I know from experience that a V6 has no problem pulling a 4 dog trailer by WT Metal. An old friend of mine was gracious enough to let me use her brand new trailer when I went on vacation the year before last- no problems with a V6 pulling it....we went up the Smokey Mountains with dogs in tow. Really liked that trailer. It did not have air conditioning but did have a fan system. I did see one with air conditioning at training a couple of years back....the air conditioning happened to fail on that day and there was no alert system to notify the owner/handler - luckily an observant club member noticed before she lost her dogs. I know my old friend had to travel to NJ to pick her WT Metal trailer up.

Someone on this forum also posted this company http://www.k9trailer.com/ - not sure if they do air conditioning but it appears that several people have been happy with their trailers as well.

Take Care,

Lacey


----------



## Daryl Ehret (Apr 4, 2006)

The price of metal has gone so far up, that the horse trailer I bought several years ago is worth more now than when I bought it brand new.


----------



## Jackie Lockard (Oct 20, 2009)

Daryl Ehret said:


> The price of metal has gone so far up, that the horse trailer I bought several years ago is worth more now than when I bought it brand new.


Seems like sound investing.


My thing with the trailers is safety. I looked into them a couple years ago when looking for different options of transporting the dogs. Made me very uncomfortable when someone mentioned coming home from a trial and getting rear ended. Luckily those dogs were in a van, but what happens to a trailer in an accident?


----------



## Jesus Alvarez (Feb 6, 2009)

Jackie Lockard said:


> Seems like sound investing.
> 
> 
> My thing with the trailers is safety. I looked into them a couple years ago when looking for different options of transporting the dogs. Made me very uncomfortable when someone mentioned coming home from a trial and getting rear ended.

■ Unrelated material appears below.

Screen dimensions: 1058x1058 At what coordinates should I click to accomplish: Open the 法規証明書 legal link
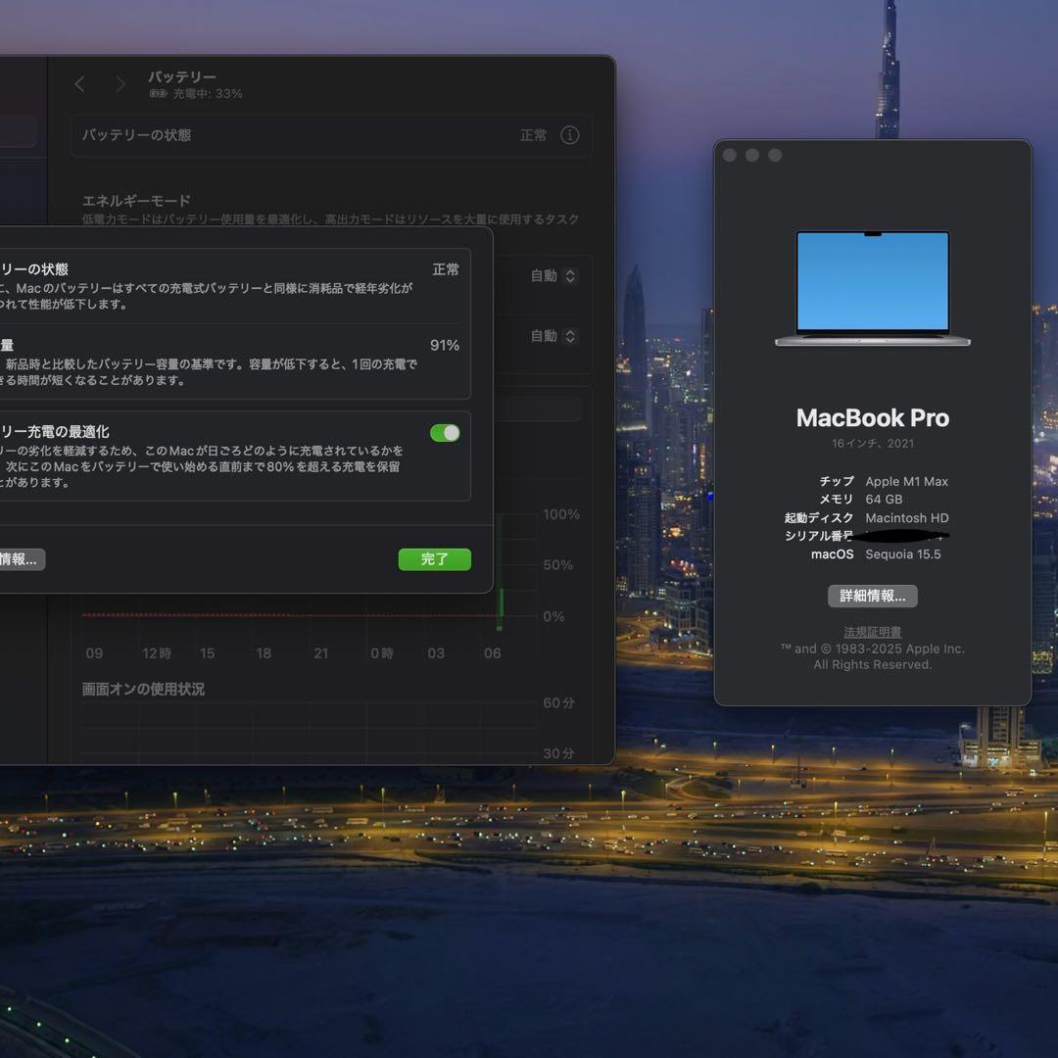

Luckily those dogs were in a van, but what happens to a trailer in an accident?


If you like the look of the WT's but safety is a major concern, you may want to look into http://www.k9trailer.com/ American made, steel frame, lots of things come standard on their trailers that are add ons on the WT.


----------



## Geoff Empey (Jan 8, 2008)

I saw the VLK trailers that company that Wade Morrell works for manufactures at the NARA champs this past October and was blown away by the quality of them and how well though out the little things were. 

They have some really well thought out things that none of the others have even thought of as options let alone standard equipment. The best part is the dog holes themselves. There is no plywood, no rubber mats where dog dirt goes to haunt you during cleanup. The holes are seamless fiber/plastic with a well placed drain hole so you can spray out with a pressure washer or even just a hose. Very sanitary for the dogs and for you. The sky is the limit with these trailers. Hot dog units, AC, Hound heaters, H20 storage, lighting, work lights you dream it they can do it. 

http://www.k9transportation.com/


----------



## Erynn Lucas (Dec 10, 2008)

Geoff Empey said:


> I saw the VLK trailers that company that Wade Morrell works for manufactures at the NARA champs this past October and was blown away by the quality of them and how well though out the little things were.
> 
> They have some really well thought out things that none of the others have even thought of as options let alone standard equipment. The best part is the dog holes themselves. There is no plywood, no rubber mats where dog dirt goes to haunt you during cleanup. The holes are seamless fiber/plastic with a well placed drain hole so you can spray out with a pressure washer or even just a hose. Very sanitary for the dogs and for you. The sky is the limit with these trailers. Hot dog units, AC, Hound heaters, H20 storage, lighting, work lights you dream it they can do it.
> 
> http://www.k9transportation.com/


 
I saw this website and liked look and specs of these. There aren't prices though. Seems I would have to get off my butt and send an email about prices. I hesitate. They look expensive. 

I like the look of a Highlander better and it somehow gets better gas mileage than the minivan, but it only fits 2 crates and it is tight even then. 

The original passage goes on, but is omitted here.